The exercise>
Using the thread below about the PDF conversion bug, answer these questions:
(a) How long does the pdfkit/wkhtmltopdf bug seem to have been ongoing?
(b) Which library replaced pdfkit when the script was refactored?
(c) What error is raised at the end of the traceback that ends with "Browser closed unexpectedly:"?

Closed jaan143 closed 1 year ago
Thanks for reporting this to me. After some research I found that this is related to a pdfkit/wkhtmltopdf bug that seems to have been ongoing for 4+ years:
https://github.com/wkhtmltopdf/wkhtmltopdf/issues/3256 https://github.com/wkhtmltopdf/wkhtmltopdf/issues/45
Unfortunately there's no solution yet, so all I can do is refactor the script replacing pdfkit with another html2pdf library. It's going to take some time, maybe in the next few days I'll come up with something working.
@evmer well you can check this topic mostly peoples fixed in dpi setting and some not https://stackoverflow.com/questions/34241932/letter-spacing-is-too-large-with-wkhtmltopdf
@jaan143 I refactored the script replacing pdfkit with pyppeteer. Now this bug should be fixed, you can try yourself. Unfortunately the pdf building process became slow due to the external font/images rendering, I hope to be able to improve it in a future version.
Don't forget to update the python requirements:
python3 -m pip install pyppeteer
@evmer thanks for your efforts Dear :) here is error while converting to pdf in new script
page 347 downloaded
Traceback (most recent call last):
File "downloader.py", line 183, in
PS C:\Users\Hp\Downloads\Compressed\perlego-downloader-main\perlego-downloader-main_4 (new pdf convert library)\perlego-downloader-main>
@jaan143 seems your system is missing some required dependencies:
@evmer check this downloader.py:183: DeprecationWarning: There is no current event loop asyncio.get_event_loop().run_until_complete(html2pdf())
i read a lot topics and they fixing issue in their project code i think you need to add timeout session but i dont know exactly
here is main link https://github.com/miyakogi/pyppeteer
and it is also no more updating
are you tried it in windows os ?
@jaan143 can you please describe better your issue?
This is just a warning and shouldn't break the script execution:
downloader.py:183: DeprecationWarning: There is no current event loop asyncio.get_event_loop().run_until_complete(html2pdf())
Try to reinstall the latest version of Python and upgrade the required dependencies.
@evmer actually issue is the same which i show above and i spend whole day to get help from internet (github stackoverflow etc) but cannot get proper answer mostly there are linux related helps
Traceback (most recent call last): File "downloader.py", line 183, in asyncio.get_event_loop().run_until_complete(html2pdf()) File "C:\Users\Hp\AppData\Local\Programs\Python\Python38\lib\asyncio\base_events.py", line 616, in run_until_complete return future.result() File "downloader.py", line 114, in html2pdf browser = await launch(options={ File "C:\Users\Hp\AppData\Local\Programs\Python\Python38\lib\site-packages\pyppeteer\launcher.py", line 307, in launch return await Launcher(options, **kwargs).launch() File "C:\Users\Hp\AppData\Local\Programs\Python\Python38\lib\site-packages\pyppeteer\launcher.py", line 168, in launch self.browserWSEndpoint = get_ws_endpoint(self.url) File "C:\Users\Hp\AppData\Local\Programs\Python\Python38\lib\site-packages\pyppeteer\launcher.py", line 227, in get_ws_endpoint raise BrowserError('Browser closed unexpectedly:\n') pyppeteer.errors.BrowserError: Browser closed unexpectedly:
PS C:\Users\Hp\Downloads\Compressed\perlego-downloader-main\perlego-downloader-main_4 (new pdf convert library)\perlego-downloader-main>
@jaan143 I updated the script, can you please try now?

Records supplied>

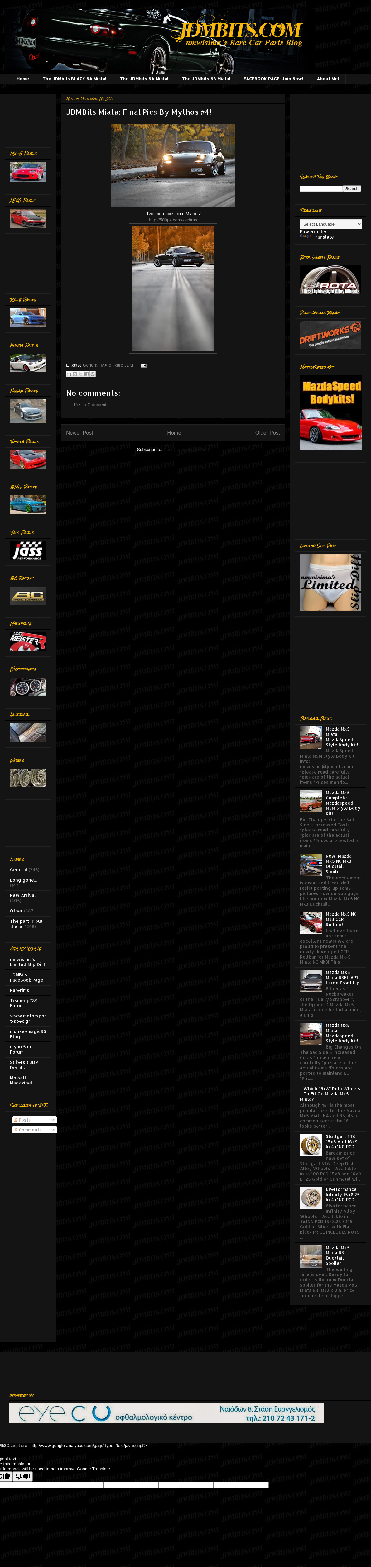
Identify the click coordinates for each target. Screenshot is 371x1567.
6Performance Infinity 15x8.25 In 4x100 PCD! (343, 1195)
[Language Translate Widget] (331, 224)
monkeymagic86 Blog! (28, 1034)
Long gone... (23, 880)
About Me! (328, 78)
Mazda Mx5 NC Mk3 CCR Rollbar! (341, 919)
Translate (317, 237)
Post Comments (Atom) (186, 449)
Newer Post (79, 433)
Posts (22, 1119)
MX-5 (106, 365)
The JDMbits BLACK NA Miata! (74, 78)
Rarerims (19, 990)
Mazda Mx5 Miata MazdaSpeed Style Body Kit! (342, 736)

Output for this exercise>
(a) 4+ years.
(b) pyppeteer.
(c) pyppeteer.errors.BrowserError.